* Фрагмент документа *
▬▬▬▬▬▬▬▬▬▬

Импульс, заданный этой сценой, подводит к последней сцене с обращением Шерил в камеру, когда она представляет байопик Фэй. Как и другие подготовительные съемки, о которых упоминалось выше, формально это мокьюментари. Однако, как я уже говорил, ничто в съемках этих сцен не сигнализирует о насмешке (то есть это не пастиш), и это происходит потому, что здесь наиболее прямо выражена истина «Женщины-арбуза»: желание Шерил, чтобы в кино существовала красивая черная лесбиянка. Именно эти документальные сцены придают силу (если они для вас работают) финальному мини-байопику Фэй. Они скрепляют множество разных уровней пастиша, шуток для посвященных и Означивания неумолимой силой желания, подстегиваемого сексуальным влечением, но еще больше желания позитивного присутствия в истории.

▬▬▬▬▬▬▬▬▬▬

Сохранённые данные:
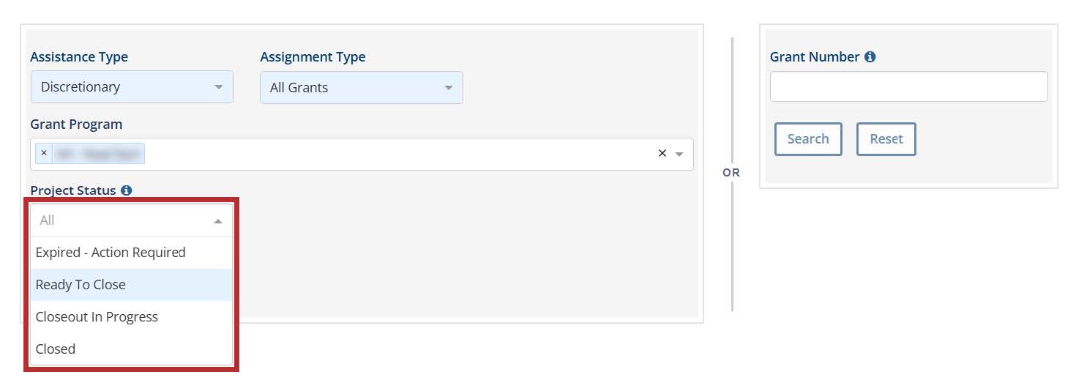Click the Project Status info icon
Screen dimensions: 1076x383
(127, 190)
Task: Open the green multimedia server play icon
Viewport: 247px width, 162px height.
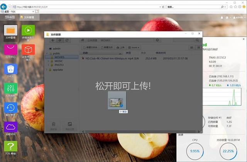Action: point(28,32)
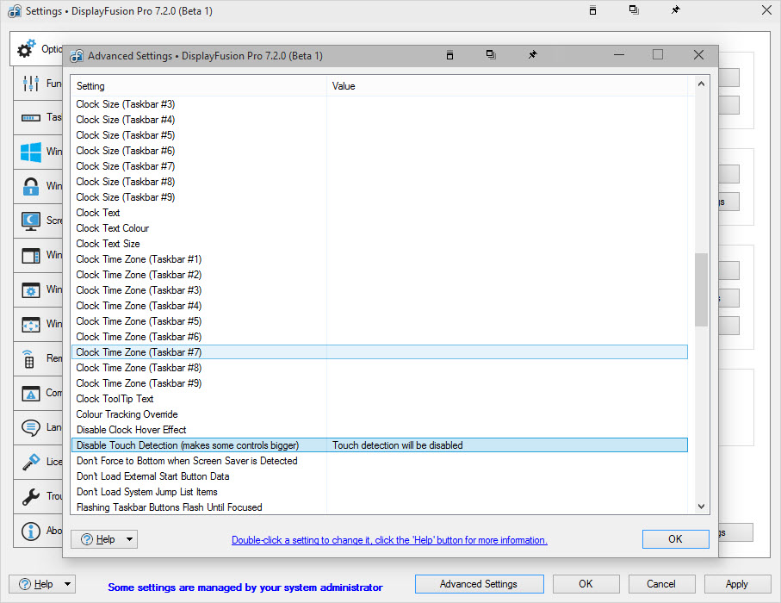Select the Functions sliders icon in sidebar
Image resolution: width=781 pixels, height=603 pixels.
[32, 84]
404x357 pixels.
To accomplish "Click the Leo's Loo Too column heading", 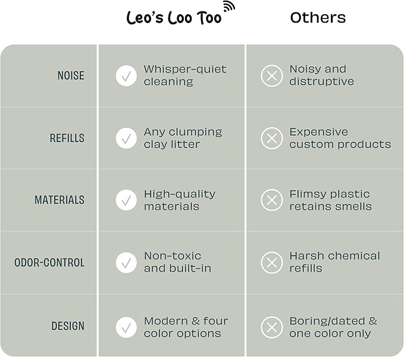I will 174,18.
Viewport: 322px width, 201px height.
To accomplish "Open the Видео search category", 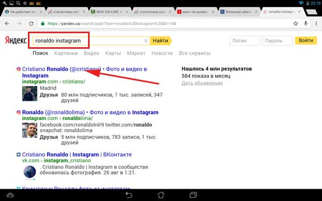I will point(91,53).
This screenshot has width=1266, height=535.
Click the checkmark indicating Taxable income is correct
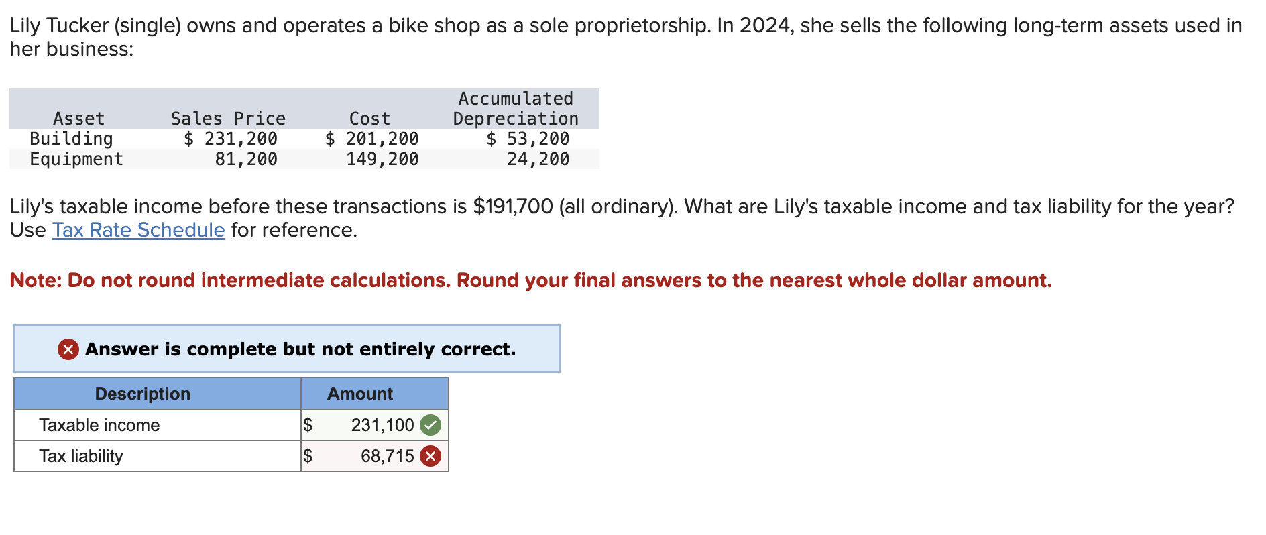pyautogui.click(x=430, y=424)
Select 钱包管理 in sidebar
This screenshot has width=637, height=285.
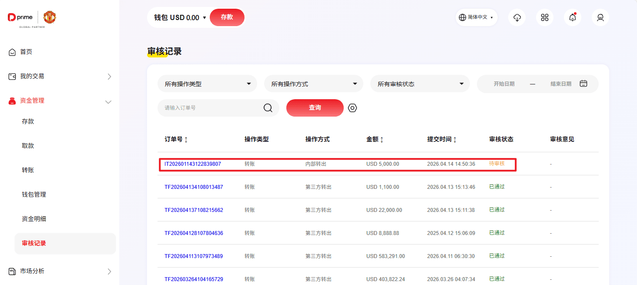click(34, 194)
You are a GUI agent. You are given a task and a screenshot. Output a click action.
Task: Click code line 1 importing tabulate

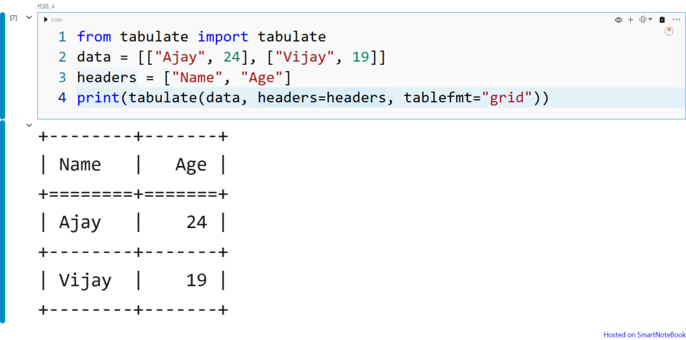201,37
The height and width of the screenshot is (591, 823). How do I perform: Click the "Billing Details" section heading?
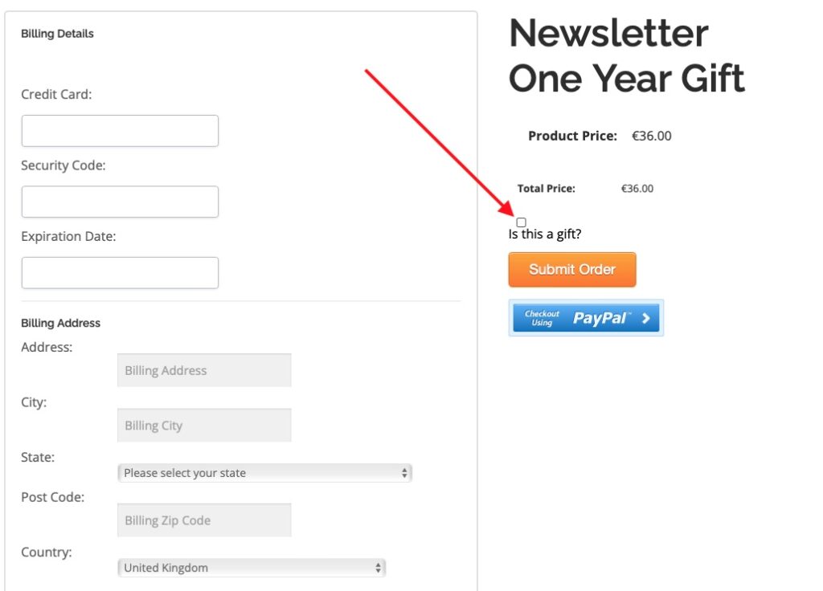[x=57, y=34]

▬▬▬▬▬▬▬▬▬▬

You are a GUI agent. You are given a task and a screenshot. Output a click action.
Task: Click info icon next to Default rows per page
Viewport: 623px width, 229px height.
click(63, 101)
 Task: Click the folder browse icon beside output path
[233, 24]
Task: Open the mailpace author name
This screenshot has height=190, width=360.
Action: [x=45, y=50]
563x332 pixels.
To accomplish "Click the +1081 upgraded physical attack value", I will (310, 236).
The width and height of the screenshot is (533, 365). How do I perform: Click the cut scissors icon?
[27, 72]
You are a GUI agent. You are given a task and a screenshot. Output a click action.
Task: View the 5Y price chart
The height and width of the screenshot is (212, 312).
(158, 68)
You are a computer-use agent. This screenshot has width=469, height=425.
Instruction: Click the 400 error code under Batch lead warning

▬▬▬▬▬▬▬▬▬▬

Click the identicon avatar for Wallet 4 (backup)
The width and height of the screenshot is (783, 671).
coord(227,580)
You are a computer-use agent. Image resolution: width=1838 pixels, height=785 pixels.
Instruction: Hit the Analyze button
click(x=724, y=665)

▬▬▬▬▬▬▬▬▬▬

Отредактируйте отрывок о «Женщине-арбузе», начиная со слов «Импульс, заданный этой» и до слов «присутствия в истории.» включительно: замените «мокьюментари» на «псевдодокументальный фильм». Строки для этого задания не нужны.

* Письменное решение *
Импульс, заданный этой сценой, подводит к последней сцене с обращением Шерил в камеру, когда она представляет байопик Фэй. Как и другие подготовительные съемки, о которых упоминалось выше, формально это псевдодокументальный фильм. Однако, как я уже говорил, ничто в съемках этих сцен не сигнализирует о насмешке (то есть это не пастиш), и это происходит потому, что здесь наиболее прямо выражена истина «Женщины-арбуза»: желание Шерил, чтобы в кино существовала красивая черная лесбиянка. Именно эти документальные сцены придают силу (если они для вас работают) финальному мини-байопику Фэй. Они скрепляют множество разных уровней пастиша, шуток для посвященных и Означивания неумолимой силой желания, подстегиваемого сексуальным влечением, но еще больше желания позитивного присутствия в истории.